L’objectif de produire 70 % de nos besoins
en médicaments est-il réalisable ?
Dans l’absolu, oui. En l’état actuel des
choses, non. Énormément de choses restent à mettre en place pour atteindre cet
objectif et à l’heure actuelle, nous ne voyons pas notre environnement
s’améliorer. Nous en arrivons même à espérer la platitude de la courbe
d’évolution de ce dernier.
L’investissement dans la production de
médicaments bénéficie-t-il d’avantages ? Les terrains et les financements
sont‑ils disponibles ?
Il n’y a pas d’avantages particuliers en
dehors de ceux de l’Andi. Pour ce qui est des financements, ils ne posent
pas de problème pour les entreprises en bonne santé financière. L’obligation de
traçabilité qu’impose notre secteur lui donne l’avantage d’être protégé de
l’informel, contrairement à beaucoup d’autres domaines en Algérie. Ceci
facilite l’étude des dossiers par les banques.
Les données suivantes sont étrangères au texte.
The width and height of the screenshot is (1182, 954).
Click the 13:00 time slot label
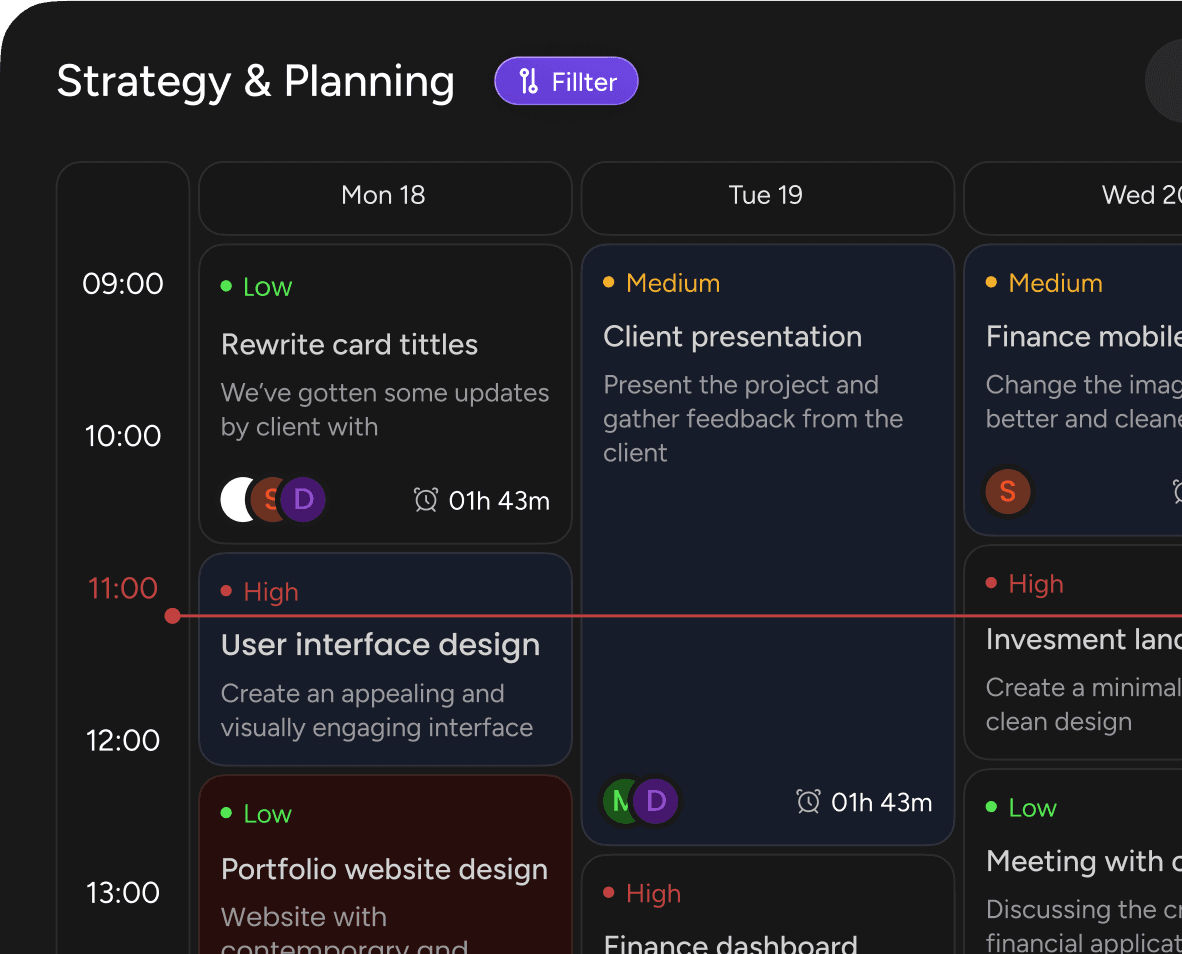point(123,893)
En ce qui concerne le foncier, il reste
problématique, d’autant plus lorsqu’il s’agit de projets ambitieux nécessitant
des assiettes de terrain importantes. Il est difficile d’en disposer auprès du
public dans certaines régions du pays, et auprès du privé, les prix sont
antinomiques avec le développement économique de l’Algérie. Il faut savoir par
exemple que le m² de terrain industriel dans l’Algérois est largement plus onéreux
que dans beaucoup de zones autour de Paris par
exemple.
Le marché national du médicament est
caractérisé par des ruptures cycliques. Quelles sont les raisons de ces
dysfonctionnements ?
Le principal garant de la disponibilité
d’un produit devrait être la réglementation, qui doit aborder toutes les
conduites à tenir en situation de rupture potentielle, en définissant les
responsabilités et obligations de chacun. De plus, des mécanismes de veille
définis par voie réglementaire doivent être mis en place avec les
moyens pour veiller au respect de cette réglementation.